Ms Brady said the enterprise division’s data and connectivity division was performing as expected and she remained convinced its enterprise networking remained a good business in the medium to long term.

“But there is definitely some cyclical impact at the moment, particularly related to business confidence in the macro environment.”  

The company’s core mobile business remains strong, growing EBITDA almost $300 million in the half and adding more than 340,000 new customers by years-end.

It was difficult to know how many of those were acquired because of the Optus outage in November but Ms Brady estimated it was in the low tens of thousands.

She touted the reliability and resilience of Telstra’s network, and said its 5G service now covers 87 per cent of Australia’s population. 

This week Telstra’s first call was placed using a OneWeb satellite in low Earth orbit, which will further expand coverage to remote areas.
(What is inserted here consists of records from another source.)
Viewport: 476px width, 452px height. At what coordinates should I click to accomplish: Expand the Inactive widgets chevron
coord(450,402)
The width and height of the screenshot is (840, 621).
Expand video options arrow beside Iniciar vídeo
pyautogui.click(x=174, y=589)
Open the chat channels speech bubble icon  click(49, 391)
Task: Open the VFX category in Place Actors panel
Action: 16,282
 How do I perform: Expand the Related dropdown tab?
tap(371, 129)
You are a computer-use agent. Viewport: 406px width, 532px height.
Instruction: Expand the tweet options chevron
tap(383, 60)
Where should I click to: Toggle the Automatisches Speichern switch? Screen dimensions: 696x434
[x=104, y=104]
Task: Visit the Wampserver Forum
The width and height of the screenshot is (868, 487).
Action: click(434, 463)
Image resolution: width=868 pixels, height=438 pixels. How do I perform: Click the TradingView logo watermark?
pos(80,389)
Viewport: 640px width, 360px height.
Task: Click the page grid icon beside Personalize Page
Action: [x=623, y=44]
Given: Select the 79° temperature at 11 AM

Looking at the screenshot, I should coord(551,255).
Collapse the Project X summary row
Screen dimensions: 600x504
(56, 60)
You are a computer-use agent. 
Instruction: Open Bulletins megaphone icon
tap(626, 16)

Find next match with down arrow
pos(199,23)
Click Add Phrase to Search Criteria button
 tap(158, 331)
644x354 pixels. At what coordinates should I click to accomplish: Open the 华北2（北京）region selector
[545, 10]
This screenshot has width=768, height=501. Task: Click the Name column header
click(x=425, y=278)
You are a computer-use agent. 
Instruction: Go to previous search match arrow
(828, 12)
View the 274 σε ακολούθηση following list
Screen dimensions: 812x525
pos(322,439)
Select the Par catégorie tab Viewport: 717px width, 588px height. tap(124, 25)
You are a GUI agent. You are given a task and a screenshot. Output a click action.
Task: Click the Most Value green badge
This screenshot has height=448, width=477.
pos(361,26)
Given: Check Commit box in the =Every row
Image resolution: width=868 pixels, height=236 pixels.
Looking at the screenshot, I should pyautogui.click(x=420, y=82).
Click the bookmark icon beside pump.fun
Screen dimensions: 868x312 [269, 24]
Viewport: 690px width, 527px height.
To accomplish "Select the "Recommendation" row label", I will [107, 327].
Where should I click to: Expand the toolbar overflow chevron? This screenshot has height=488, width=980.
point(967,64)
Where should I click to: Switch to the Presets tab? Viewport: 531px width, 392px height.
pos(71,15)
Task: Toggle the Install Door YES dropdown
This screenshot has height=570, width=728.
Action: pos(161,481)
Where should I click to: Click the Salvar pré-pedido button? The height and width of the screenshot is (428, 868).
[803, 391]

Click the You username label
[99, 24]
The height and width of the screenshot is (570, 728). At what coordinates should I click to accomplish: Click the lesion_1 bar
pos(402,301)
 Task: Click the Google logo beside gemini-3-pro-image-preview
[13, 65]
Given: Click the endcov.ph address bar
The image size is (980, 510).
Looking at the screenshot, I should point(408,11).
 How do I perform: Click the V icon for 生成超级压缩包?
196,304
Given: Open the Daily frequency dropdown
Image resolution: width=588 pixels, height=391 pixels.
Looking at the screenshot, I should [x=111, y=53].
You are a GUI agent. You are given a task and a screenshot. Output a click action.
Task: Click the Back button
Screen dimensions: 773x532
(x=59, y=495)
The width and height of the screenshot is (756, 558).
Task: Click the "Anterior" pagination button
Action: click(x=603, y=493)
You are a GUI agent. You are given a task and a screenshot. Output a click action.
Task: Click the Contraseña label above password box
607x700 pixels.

Telstra already has an enterprise product using Elon Musk’s Starlink service and plans to launch a consumer product in March.

Ms Brady said that Telstra was also deeply involved in artificial intelligence, using it from everything to help keep customers safe from scams to answering customer queries.

“Everyone wants to talk about generative AI, obviously the latest and greatest, and we’re also rolling that out and using it across our business,” Ms Brady said, including through a new Ask Telstra service that used technology from Microsoft and OpenAI.

Telstra also plans to switch off its 3G service by June 30, with Ms Brady saying the company has an “absolute commitment” that its 4G coverage will be equivalent to existing 3G coverage by then. More than 98 per cent of sites already have 4G installed, she said.